If beauty is in the eye of the beholder then the same holds true for perception. Perception is reality. Apple has a perception problem. No, it’s not the iPhone XR’s value. No, it’s not the expensive new Mac mini.
The perception– at least since 2010 when Apple introduced the iPad– has been that iPads are build like tanks; solid, durable, dependable, long-lasting, and whatever other superlative you’ve got up your sleeve.
We’ve seen iPhones dropped into blenders. We’ve seen iPhones bent by hand. But nothing similar with the iPad line until Apple upped the price tag for iPad Pro and gave it an iPhone 5s look and feel with flat sides. It didn’t take long for some customers to complain about how iPad Pro bends. Yes, there is a YouTube video where an iPad Pro is bent by hand, but, as with most things on YouTube, that was a one-off exaggeration, right?
Maybe not so one-off. iPad Pro customers have started grumbling that the new models arrive pre-bent. Photos and videos have popped up online in sufficient quantity that Apple needed to respond. Senior VP of Hardware Engineering, Dan Riccio:
[iPad Pro] meets or exceeds all of Apple’s high quality standards of design and precision manufacturing. We’ve carefully engineered it and every part of the manufacturing process is precisely measured and controlled.

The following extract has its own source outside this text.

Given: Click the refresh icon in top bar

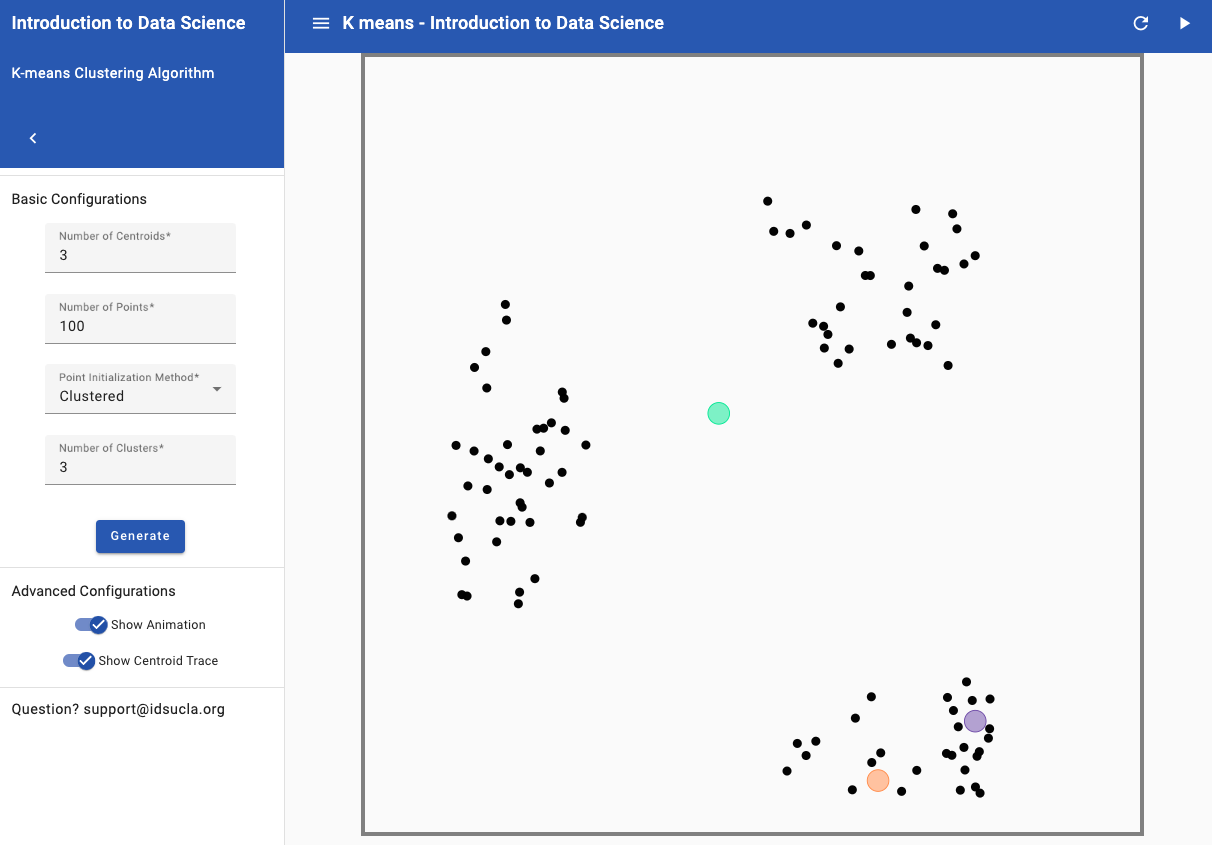Looking at the screenshot, I should [1140, 23].
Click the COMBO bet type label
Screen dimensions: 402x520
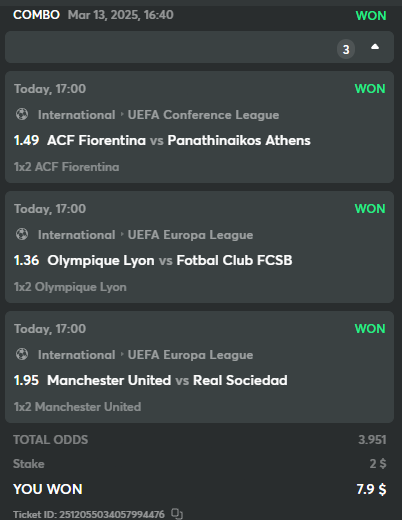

But why does it bend, Dan?
Current specification for iPad Pro flatness is up to 400 microns which is even tighter than previous generations. This 400 micron variance is less than half a millimeter (or the width of fewer than four sheets of paper at most) and this level of flatness won’t change during normal use over the lifetime of the product. Note, these slight variations do not affect the function of the device in any way.
So, why does it bend, Dan?
I have an idea. iPads have always bent. It’s the nature of something long, wide, and flat. The single most notable visual difference between new iPad Pro models and previous Pro and standard iPads is the side. Previous iPads had rounded edges. The new iPad Pro models have flat edges. I checked my early model iPad Pro– with the rounded edges– and, indeed, there is a very slight bend when the device is placed on a flat table. It’s just enough of a bend that a few sheets of paper can be slid underneath, but the bend is there.
Does it matter?
No. I treat my iPad the way I treat my iPhone. Both are supercomputers deserving of a case for protection. The iPad Pro’s bend is so slight that it cannot be determined without a test on a flat surface. The case may not eliminate the slight bend, but it diminishes any consideration of a bend.
Still, if beauty is in the eye of the beholder, then perception is reality. Apple ships new iPad Pros that are bent, and even if the bend is less than previous models– which nobody cared about because the bend was not as visible– then Apple still has a perception problem that needs to be fixed.
A free Smart Keyboard Folio case would almost ease my pain.